このデータベースは、各国政府の公式情報源に基づいて収集した規制情報を提供するものです。医療、栄養、または安全性に関する助言を構成するものではありません。規制状況は国によって異なり、変更される場合があります。最新情報については、必ず各国の所管官庁にご確認ください。

酸味料・pH調整剤一覧(35件)

E260
Acetic acid
酢酸
E261
Potassium Acetate
酢酸カリウム
E262
Sodium Acetate
酢酸ナトリウム
E263
Calcium Acetate
酢酸カルシウム
E270
Lactic Acid
乳酸
E290
Carbon Dioxide
二酸化炭素
E296
Malic Acid
リンゴ酸
E297
Fumaric Acid
フマル酸
E330
Citric Acid
クエン酸
E331
Sodium Citrates
クエン酸ナトリウム
E332
Potassium Citrates
クエン酸カリウム
E333
Calcium Citrates
クエン酸カルシウム
E334
Tartaric Acid (L+)
L-酒石酸
E335
Sodium Tartrates
酒石酸ナトリウム
E336
Potassium Tartrates (Cream of Tartar)
酒石酸カリウム
E337
Sodium Potassium Tartrate
酒石酸ナトリウムカリウム
E338
Phosphoric Acid
リン酸
E339
Sodium Phosphates
リン酸ナトリウム
E340
Potassium Phosphates
リン酸カリウム
E341
Calcium Phosphates
リン酸カルシウム
E500
Sodium Carbonates
炭酸ナトリウム
E501
Potassium Carbonates
炭酸カリウム
E507
Hydrochloric Acid
塩酸
E513
Sulfuric Acid
硫酸
E514
Sodium Sulfates
硫酸ナトリウム
E515
Potassium Sulfates
硫酸カリウム
E517
Ammonium Sulfate
硫酸アンモニウム
E524
Sodium Hydroxide
水酸化ナトリウム
E525
Potassium Hydroxide
水酸化カリウム
E526
Calcium Hydroxide
水酸化カルシウム
E529
Calcium Oxide
酸化カルシウム
E574
Gluconic Acid
グルコン酸
E575
Glucono Delta-Lactone
グルコノデルタラクトン
E577
Potassium Gluconate
グルコン酸カリウム
E578
Calcium Gluconate
グルコン酸カルシウム

よくある質問

コーラ飲料のリン酸(E338)は健康上の懸念がありますか?

リン酸はコーラ飲料に鋭い酸味とpH安定化のために使用されます。コーラ摂取と低骨密度との疫学的関連が報告されていますが、研究者はリン酸・高糖分・カルシウム含有飲料の代替としての消費・その他の食事パターンのいずれが原因かを議論しています。EFSAの2019年リン酸塩グループ再評価では合計グループADIを40mgP/kg体重/日と設定し、ほとんどの集団において典型的な食事性曝露は安全な範囲内と結論付けました。特に青年期と閉経後女性については科学的議論が続いています。

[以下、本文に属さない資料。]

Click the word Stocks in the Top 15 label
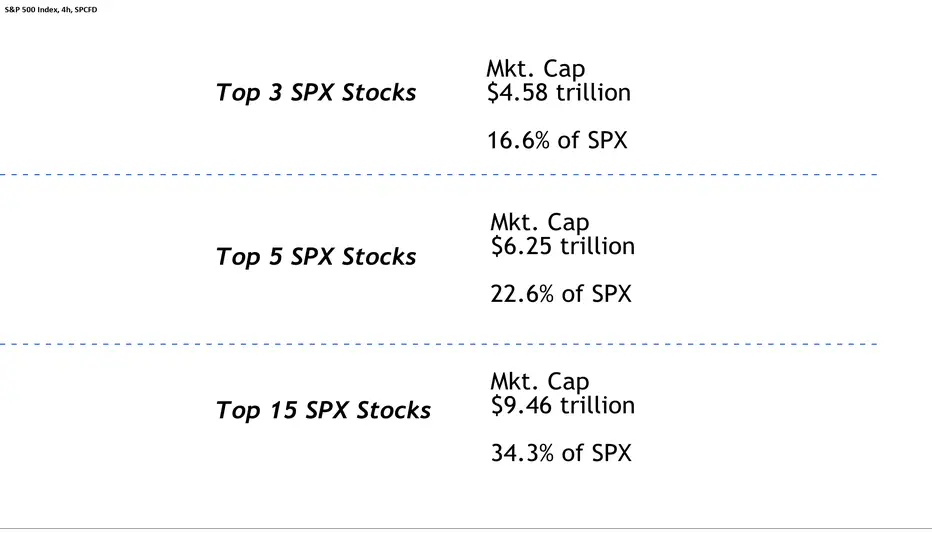This screenshot has height=550, width=932. (x=393, y=410)
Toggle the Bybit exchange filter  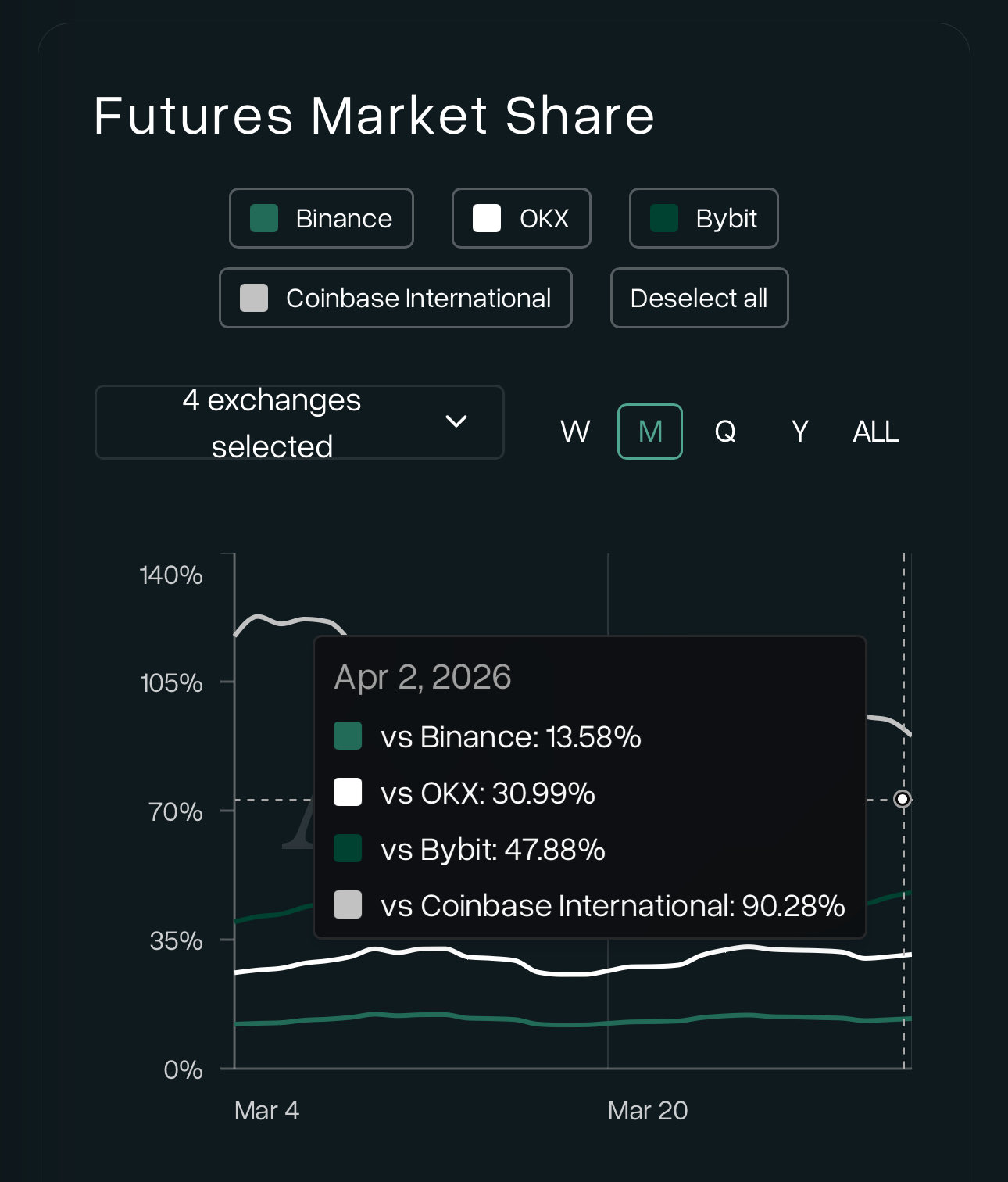coord(703,218)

クエン酸(E330)とは何ですか?どこから来ていますか?

クエン酸は柑橘類に自然に存在し、世界で最も広く使用される食品添加物の一つです。商業的にはほぼ全量が、糖蜜またはでん粉加水分解物にアスペルギルス・ニガーを作用させる微生物発酵によって生産されており、果実からの抽出ではありません。主要な管轄区域すべてでADI設定なし(食品使用量で安全)で承認されており、その普及性と長い安全使用実績からほとんど議論のない食品添加物の一つです。

リン酸塩添加物が規制上の審査を受けているのはなぜですか?

EFSAは2019年に全リン酸塩食品添加物(E338〜E341、E343、E450〜E452)の系統的グループ再評価を実施しました。この審査では、食品添加物と自然由来のリンを含む全ての摂取源からの総リン摂取量に基づくグループADIを設定しました。これは食品添加物を含む全摂取源からの食事性リン摂取量が数十年前より大幅に増加したという集団レベルのデータによって引き起こされ、高い慢性摂取量における潜在的な心血管・腎臓への影響を示唆する研究も出てきたことが背景にあります。